WHAT IS NEEDED
Dropping every picture, set down exactly the lines in the entries below, starting with the line with "Where should I" and going on through the line with "Task: Tap the".
::: GIVEN ENTRIES
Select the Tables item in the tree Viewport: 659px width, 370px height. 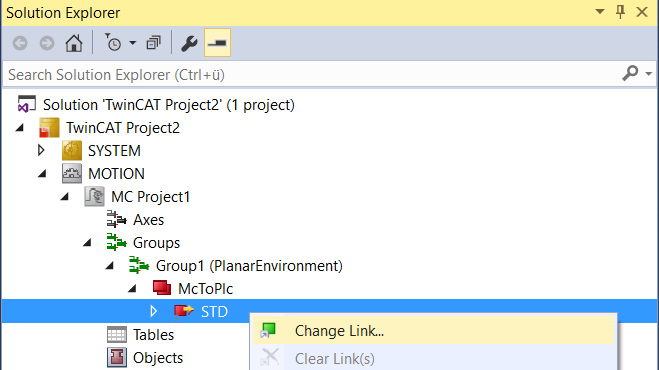(x=153, y=335)
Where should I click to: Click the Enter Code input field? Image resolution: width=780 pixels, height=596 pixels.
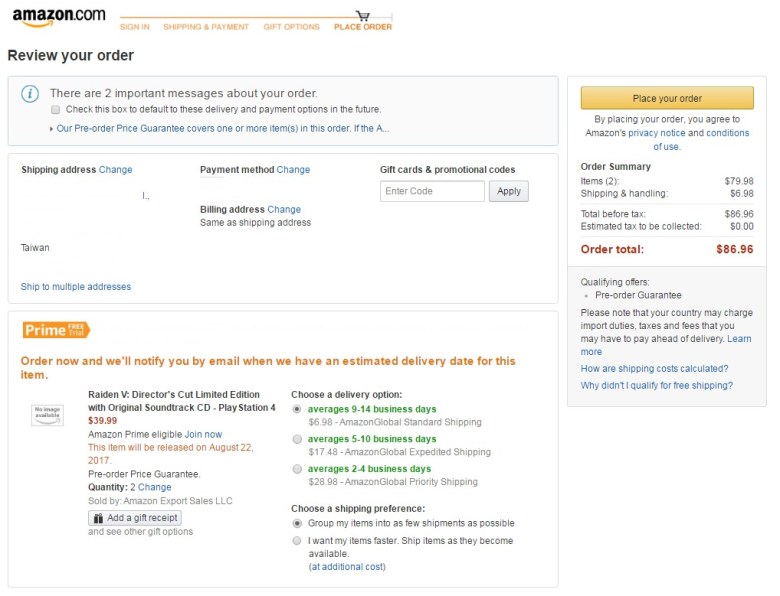click(432, 191)
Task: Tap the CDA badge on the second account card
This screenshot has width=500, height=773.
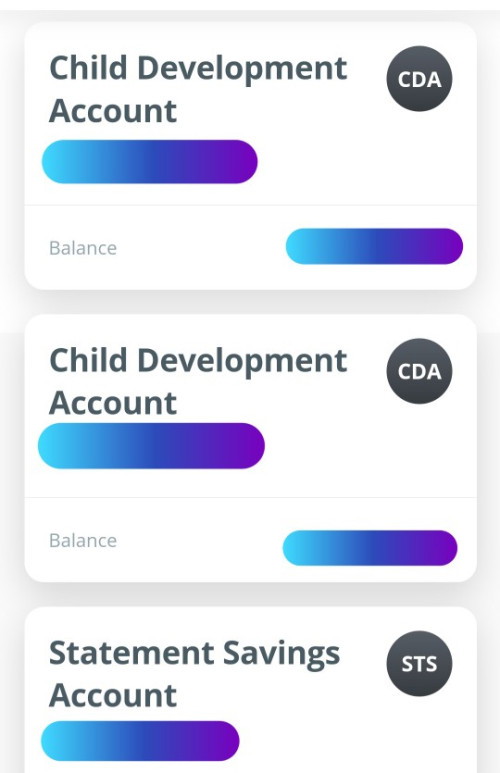Action: [x=419, y=371]
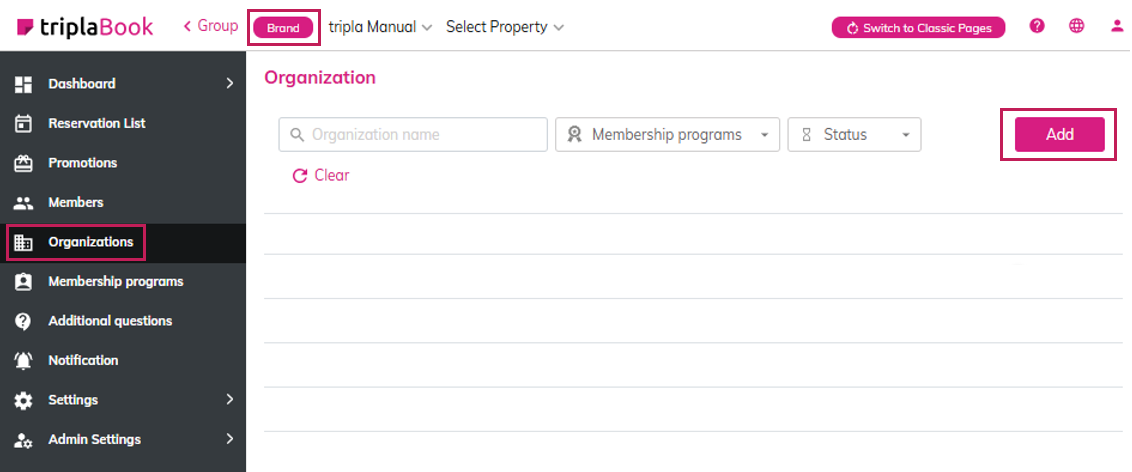Viewport: 1132px width, 472px height.
Task: Click the Additional questions icon
Action: pyautogui.click(x=24, y=321)
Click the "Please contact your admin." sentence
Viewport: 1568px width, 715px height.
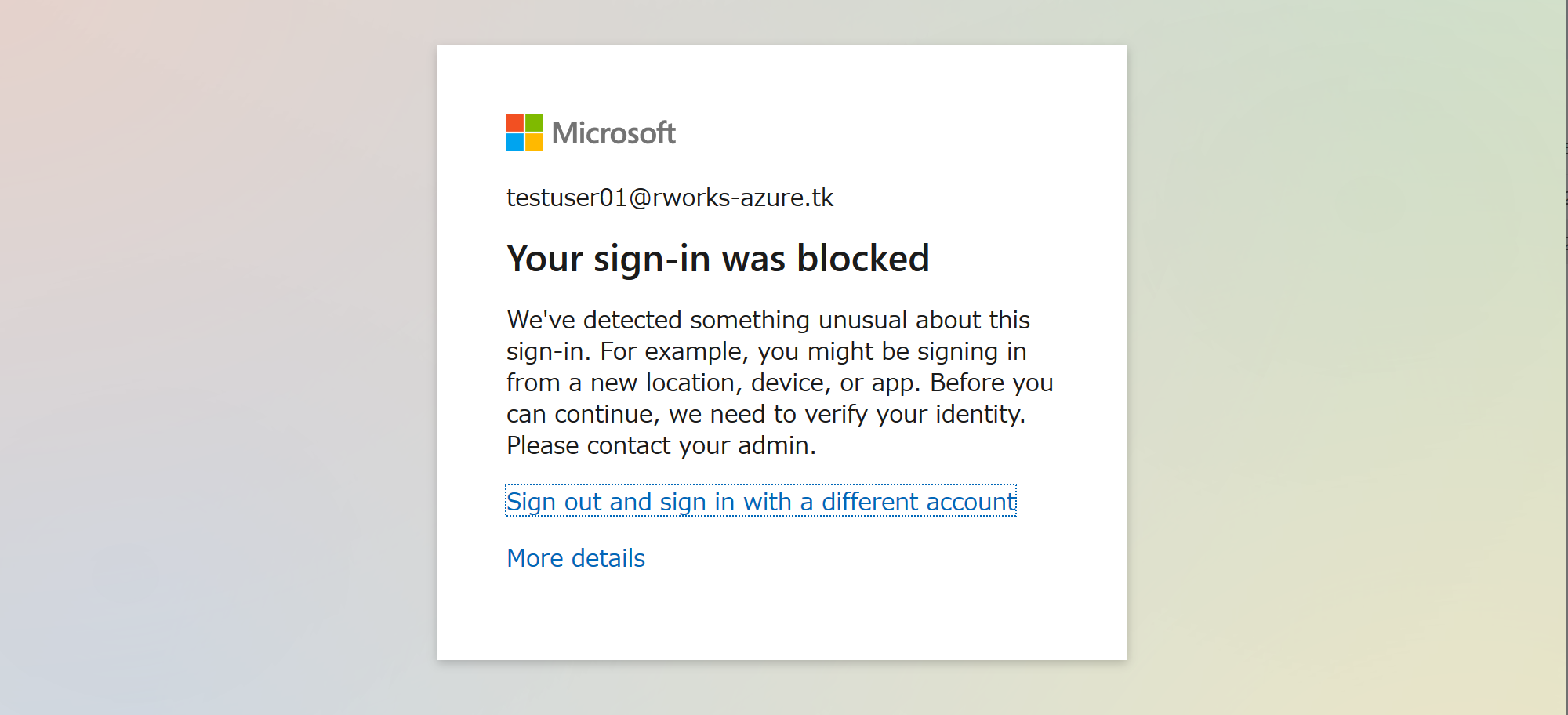point(661,445)

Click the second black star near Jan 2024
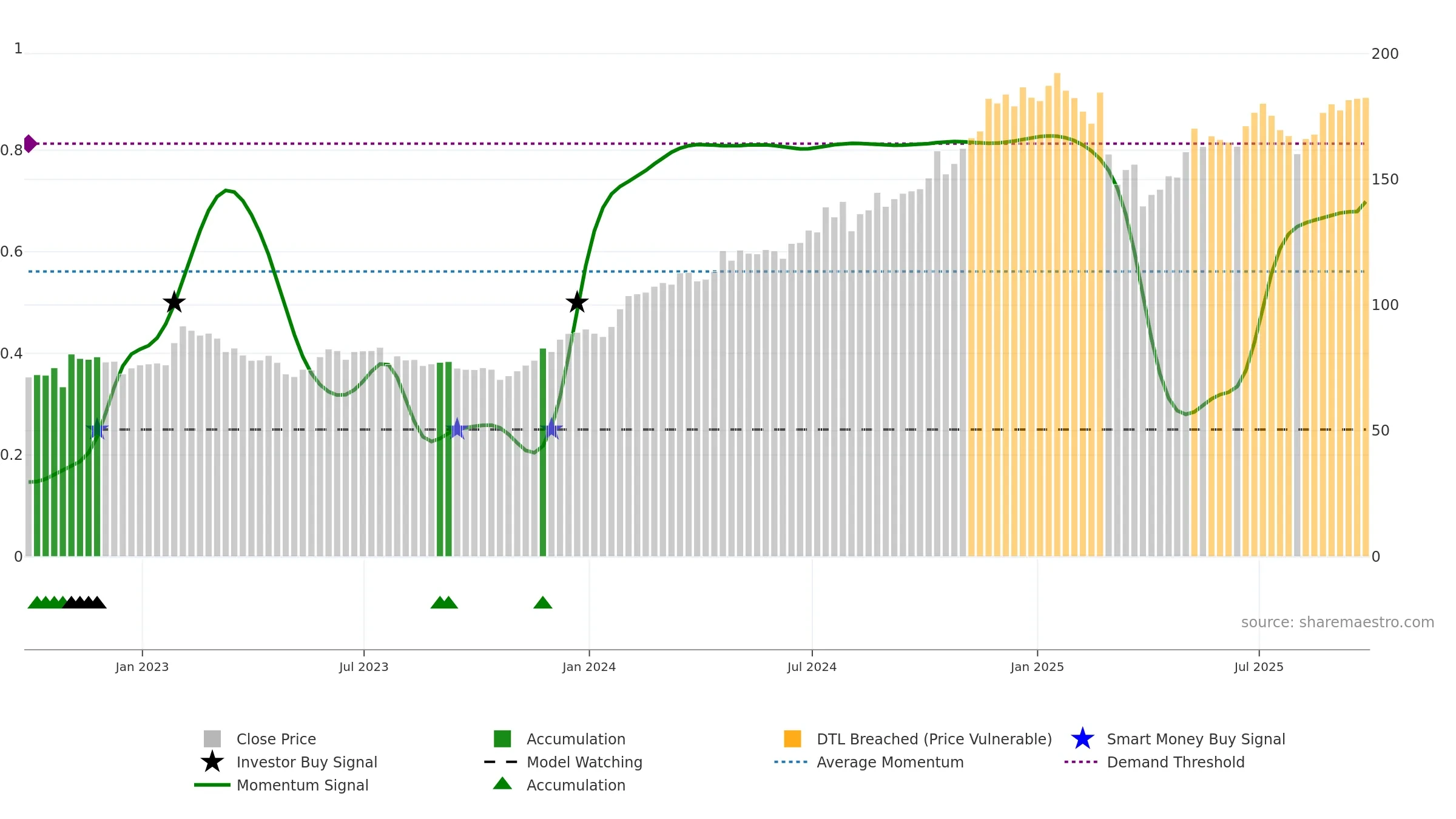click(577, 302)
::::::
THE ANSWER
Where should I click to: Click the Enter Code input field? Image resolution: width=780 pixels, height=596 pixels.
click(432, 191)
Task: Tap the CDA badge on the second account card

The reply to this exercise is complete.